WORKING DATA: Begin
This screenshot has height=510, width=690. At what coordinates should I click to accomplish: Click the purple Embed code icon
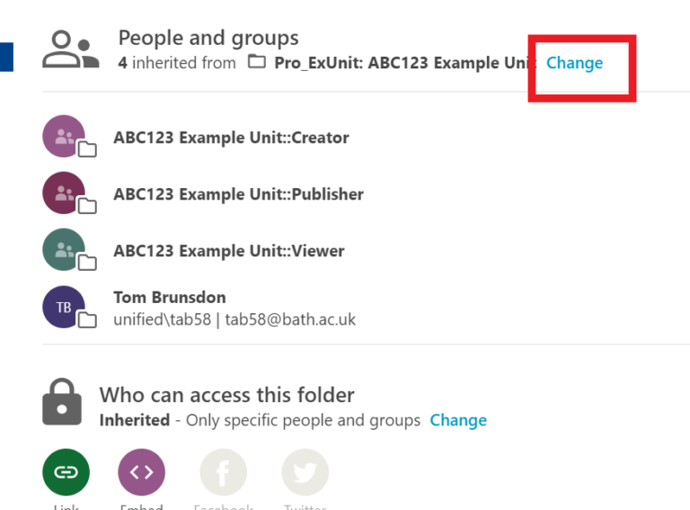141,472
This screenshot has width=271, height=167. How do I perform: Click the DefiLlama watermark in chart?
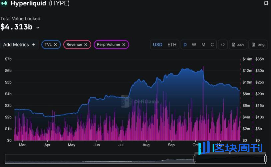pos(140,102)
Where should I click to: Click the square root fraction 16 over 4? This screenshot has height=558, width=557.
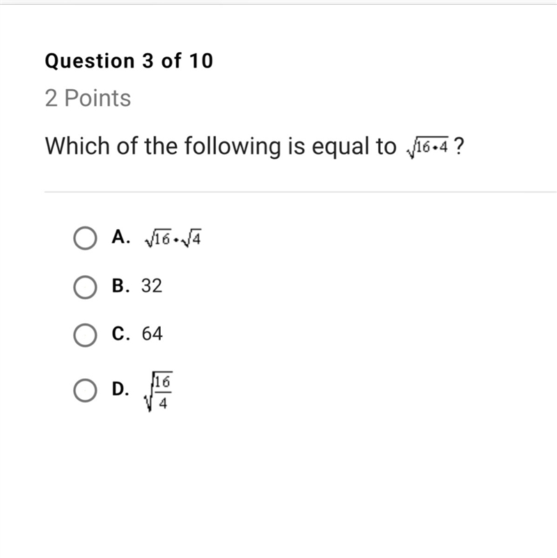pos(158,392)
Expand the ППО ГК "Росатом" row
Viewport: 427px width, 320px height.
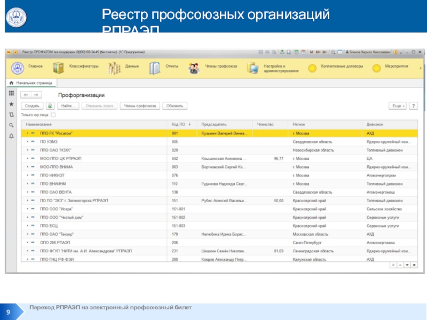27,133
WORKING DATA: End
WORKING DATA: Begin
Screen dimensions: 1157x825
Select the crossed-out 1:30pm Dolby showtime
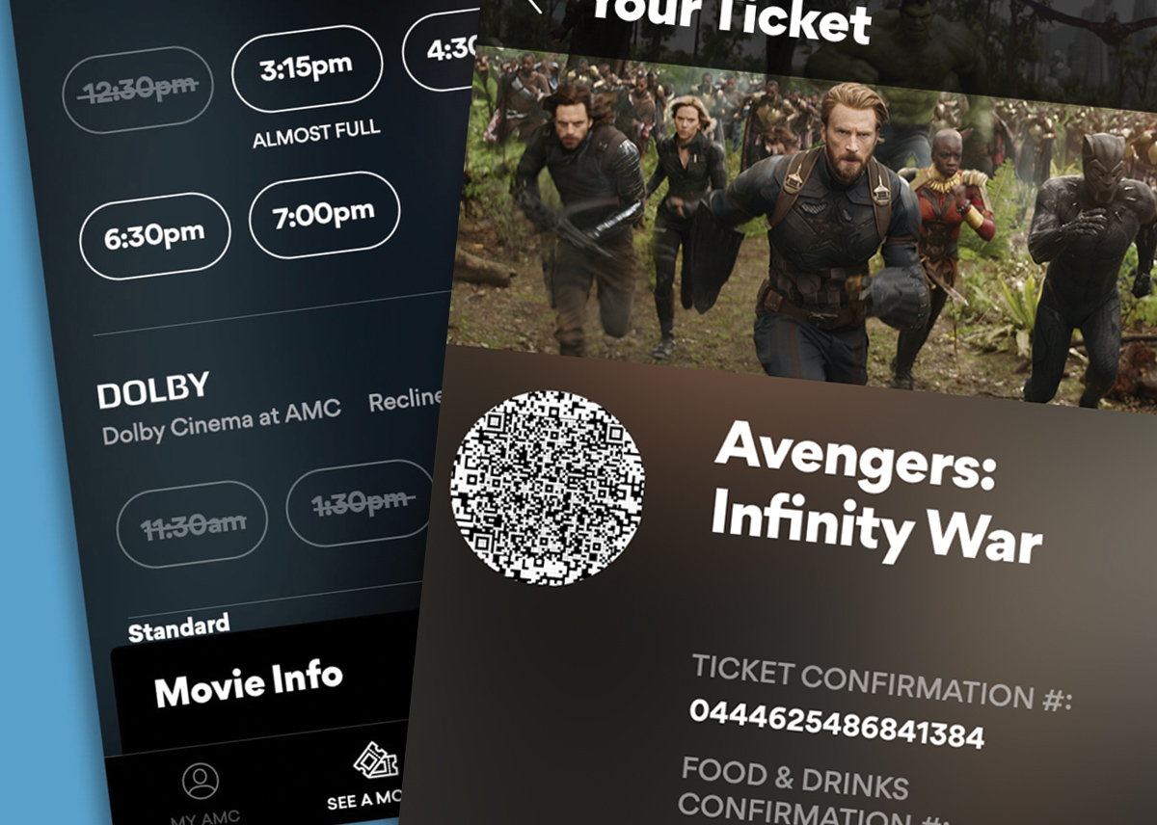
WORKING DATA: End
YOUR OBJECTIVE
The listing above holds a line with "Screen dimensions: 1157x825" and a line with "Select the crossed-out 1:30pm Dolby showtime". Print the stretch from the first through the second, exactly and alone.

EXERCISE RESPONSE
Screen dimensions: 1157x825
Select the crossed-out 1:30pm Dolby showtime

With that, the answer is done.